On 5 January 2018, six women told a Czech court that they reject their indictment on charges of promoting and support the neo-Nazi movement “Resistance Women Unity” (RWU), either refusing to testify about their actions between 2007 and 2009 or making brief statements claiming they are innocent. The District Court for Prague 2 will continue to hear the case again on 21 February.

According to the indictment, the women contributed to organizing events supporting the neo-Nazi movement and/or to the production and distribution of materials promoting the RWU. The movement, according to the prosecutor, provided that support especially at events convened for ultra-right adherents.

RWU published invitations to such events through the Internet, as well as other materials.
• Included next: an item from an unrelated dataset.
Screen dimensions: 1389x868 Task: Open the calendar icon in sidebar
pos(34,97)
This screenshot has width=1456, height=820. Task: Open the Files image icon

The events were held primarily in Central Bohemia, for example, in Kladno, Kutná Hora and Prague, as well as in Děčín.

The funds raised at these events were allegedly used to support the so-called “Prisoners of War”, or imprisoned right-wing extremists. The indictment also accused the women of having organized, for example, “children’s days” that were attended by right-wing extremists and their offspring.

Those on trial last week were Martina Bartošová, Eva Bittmannová, Martina Boriková, Zuzana Cvrčková, Michaela Čermáková and Michaela Dupová. “I disagree with this indictment,” Cvrčková told the court.

“I am convinced of my innocence and I have committed no crime,” Cvrčková testified. She also complained that the prosecution of the case has dragged on for too many years now.

Defendant Bartošová told the court that she had merely attended permitted public assemblies and rejected the idea that she had been promoting extremism. The other defendants did not want to make a statement about the case.

According to the previous version of the criminal code under which they were charged, the defendants face between three and eight years in prison if convicted. The case originally involved charges against 15 women.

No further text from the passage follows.